One of the things I noticed was that the owner had installed lifting handles and a bow eye {see photos}. He had neither sealed the holes or bedded the fittings. I have a feeling that some of the rot fungus entered here. I also got the impression that the transoms were placed DIRECTLY on the cinder blocks - no intervening wood block or padding. I didn’t ask, but the ‘thrown over’ tarp may have draped over onto the ground. I mention this because the rough surface of the blocks would scrape through any finish, moisture would have wicked up through the blocks right into the wood. The placement of the tarp made the situation even worse - it would not allow air circulation.

As opposed to this, here is how I ‘dry store’ a South Haven Dory. There is no padding on the ‘horses - it’s awaiting work and the gunnels will be refurbished. Besides, in this case, rug scraps {cheap & good for ‘long term use’}would hold rain water in contact. Note that it is NOT sitting on the trailer {what looks like fencing is actually the side & back frames} - there is spacing to allow complete air circulation. While the trailer was folded up & wrapped up during the winter, the dory was simply covered with a green ‘Farm Tarp’. Padding was placed on the ‘horses and the tarp was arranged to leave the ends and ‘bottom’ {inside} open. No place for water or melting snow to get in, but plenty of dry air. Plus I frequently looked at her and brushed snow off. She is ‘dry as a bone’ and ‘solid as a rock’ . . . even the broken ‘Tombstone’ transom has no rot.

Yes, it’s still August. Of course we’re still ‘on the water’ or in ‘Building Mode’. However, I just RSVP’d for the Dragon’s Labor Day Picnic . . . a day late because THIS Saturday snuck up on me. Yesterday we gave the ‘pups’ their Fall bath, but you people with 2-legged children are involved with the on-going panic of back-to-school preparation. Next thing you know it will replacing that broken leaf rake or blower - “. . . their collecting the leaves WHEN !! “.

Hey, don’t mean to sound like the ‘Grinch’. I try to wear shorts and Hawaiian shirts right up until I have to put on the insulated ‘jump suit’ coveralls. Just a friendly reminder, from an inveterate procrastinator, take care of your babies.
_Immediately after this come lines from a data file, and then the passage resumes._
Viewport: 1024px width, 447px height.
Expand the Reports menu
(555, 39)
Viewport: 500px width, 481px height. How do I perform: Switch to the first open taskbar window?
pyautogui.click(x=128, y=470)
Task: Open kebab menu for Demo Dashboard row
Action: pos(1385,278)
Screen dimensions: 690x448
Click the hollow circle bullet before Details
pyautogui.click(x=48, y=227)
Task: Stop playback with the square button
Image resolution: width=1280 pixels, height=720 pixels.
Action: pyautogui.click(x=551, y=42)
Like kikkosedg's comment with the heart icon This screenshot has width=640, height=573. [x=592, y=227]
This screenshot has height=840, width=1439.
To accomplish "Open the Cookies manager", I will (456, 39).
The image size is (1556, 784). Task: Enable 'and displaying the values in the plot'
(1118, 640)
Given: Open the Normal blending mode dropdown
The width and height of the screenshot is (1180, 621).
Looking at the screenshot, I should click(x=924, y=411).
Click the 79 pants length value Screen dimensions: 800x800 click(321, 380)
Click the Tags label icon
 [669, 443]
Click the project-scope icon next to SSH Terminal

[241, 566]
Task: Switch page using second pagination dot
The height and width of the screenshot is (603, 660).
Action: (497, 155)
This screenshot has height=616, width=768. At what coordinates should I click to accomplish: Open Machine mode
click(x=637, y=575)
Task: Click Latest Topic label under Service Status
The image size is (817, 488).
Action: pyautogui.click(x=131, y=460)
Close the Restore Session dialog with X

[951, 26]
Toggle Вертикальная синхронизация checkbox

Don’t wait until that one morning when you wake up, look out the window, and see about 6 inches of ‘a dusting’, and say . . . “Damn !! I should have / meant to / was going to . . . “. That’s O.K. - send me an ‘e-note’. I’ll be here, my feet up, in old deck shoes, a ‘boat drink’ in hand, a slight smile on my face, and a smart-ass “I told you so” on my lips.